'''

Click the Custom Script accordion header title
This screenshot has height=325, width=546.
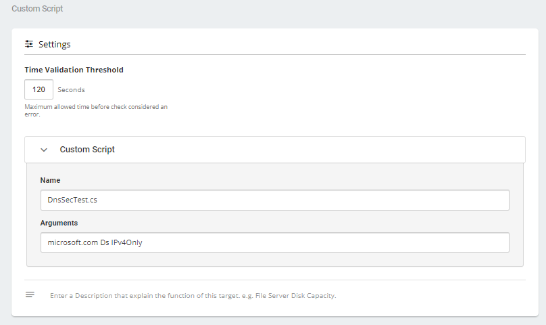click(87, 150)
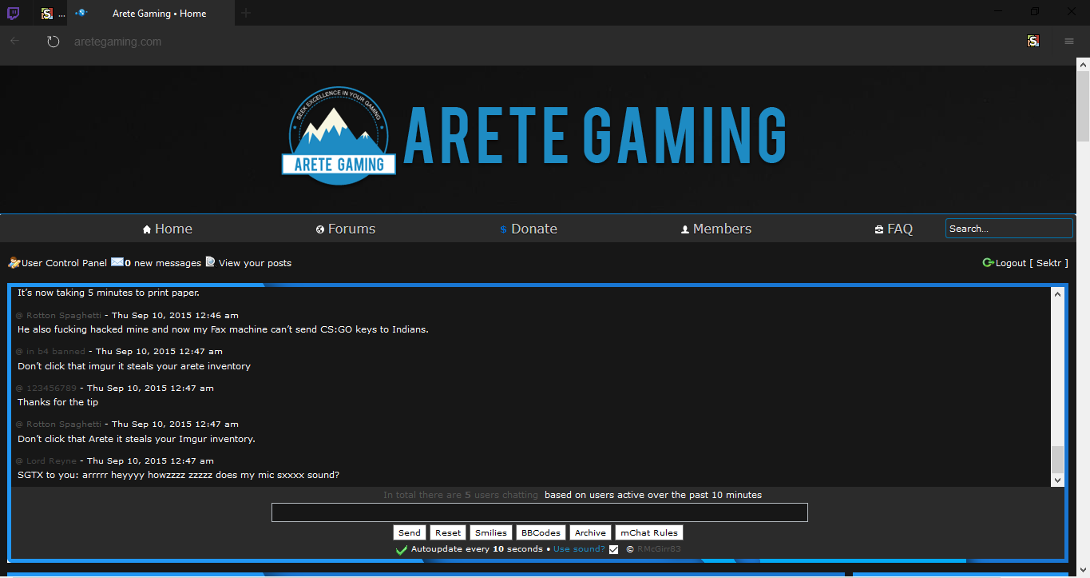Click the person icon beside Members
Screen dimensions: 1090x578
point(684,229)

'''

Copy out every line of the records above word for word, leaving out the pictures.

Click the Custom Script accordion header title
This screenshot has height=325, width=546.
click(87, 150)
Click the person icon beside Members
Screen dimensions: 1090x578
point(684,229)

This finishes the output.